Our country has just lost the leadership of Prime Minister Liz Truss. In her resignation speech, just six weeks after taking the role, she related not to how her leadership may have impacted others, but to her own experience, reminding everyone of how difficult the context of her Premiership was, implicitly asking us for empathy and compassion. She said, “I came into office at a time of great economic and international instability. Families and businesses were worried about how to pay their bills.” This last sentence might seem empathic, but was Truss expressing empathy, or listing facts to make her appear more favourably? Truss continued, “Putin’s illegal war in Ukraine threatens the security of our whole continent. And our country had been held back for too long by low economic growth.” Yet these conditions failed to deter her, “I was elected by the Conservative Party with a mandate to change this.” Truss is suggesting here that we were lucky to have her as our leader and that whilst we looked on in horror at what she did, we should have been looking forward to things improving.

According to Truss, things did improve for us. “We delivered on energy bills and on cutting national insurance. And we set out a vision for a low tax, high growth economy – that would take advantage of the freedoms of Brexit.” So, what happened?

Truss failed to offer an explanation, instead cutting to, “I recognise though, given the situation, I cannot deliver the mandate on which I was elected by the Conservative Party.” Just one sentence with the sole excuse of there being a ‘situation,’ not what it was, or who was to blame for it. This was all said without emotion too. I wonder if Oxford University trains its politics students to replace emotion with arrogance, and to then tell everyone that it is not arrogance, but confidence. Events assured us it was arrogance. Truss soon had to explain herself to the King. “I have therefore spoken to His Majesty The King, to notify him that I am resigning as Leader of the Conservative Party.” This line is carefully devised to reassure us that the Conservative Party will find another Prime Minister for us. A better one, who won’t fail. Except they all fail us, don’t they.

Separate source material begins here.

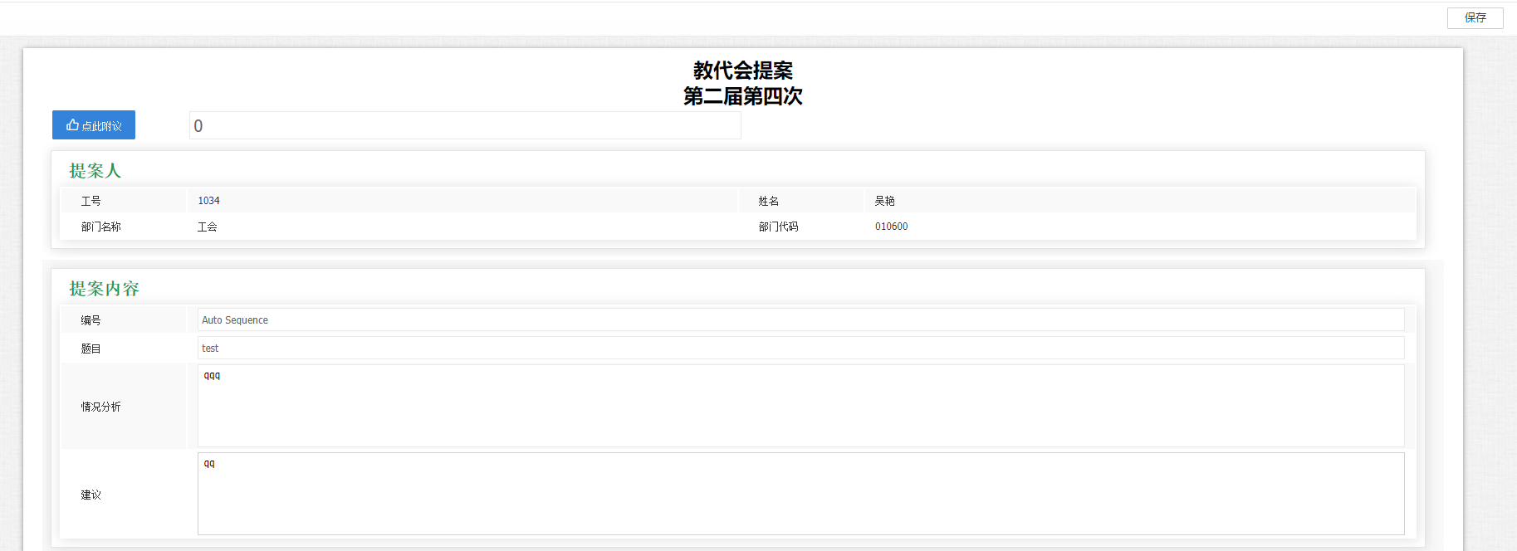Click into the 题目 field containing test
1517x551 pixels.
click(800, 349)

“This morning I met the Chair of the 1922 Committee Sir Graham Brady,” Truss told us, provoking an image for the hungry masses queuing at foodbanks of a man with a mouth full of Maltesers. “We have agreed there will be a leadership election to be completed in the next week.” The collective sighs of relief could be heard from Edinburgh to Exeter, and across the EU. But Truss went further still, “This will ensure we remain on a path to deliver our fiscal plans and maintain our country’s economic stability and national security.” This after her fiscal plans, The Conservative Party’s fiscal plans, had been implemented and reversed within several disastrous days of economic turmoil and financial loss to the country. This is the ‘situation’ Truss referred to.

As if to put our mounting worries and fears to rest, Truss then told us, “I will remain as Prime Minister until a successor has been chosen.” And that was it. Truss was gone after a brief insincere, “Thank you.” Forty-two days of trashing the economy and making anyone without the knowledge to take up a suitable market position poorer, Truss did not apologise to us or empathise with us. Truss thanked us. It is as if, like her three Prime Ministerial predecessors, Liz Truss will be far better off than we will be after having been our Country’s political leader. For that at least Liz Truss wants us to know that she is grateful, but there’s no suggestion of her having any empathy.

If we are ever fortunate enough to have an empathic leader of our country, who understands our lives, and works to make them better, empathy will travel in both directions, bringing mutual understanding and respect. For such a leader, there may be no need to write a resignation speech.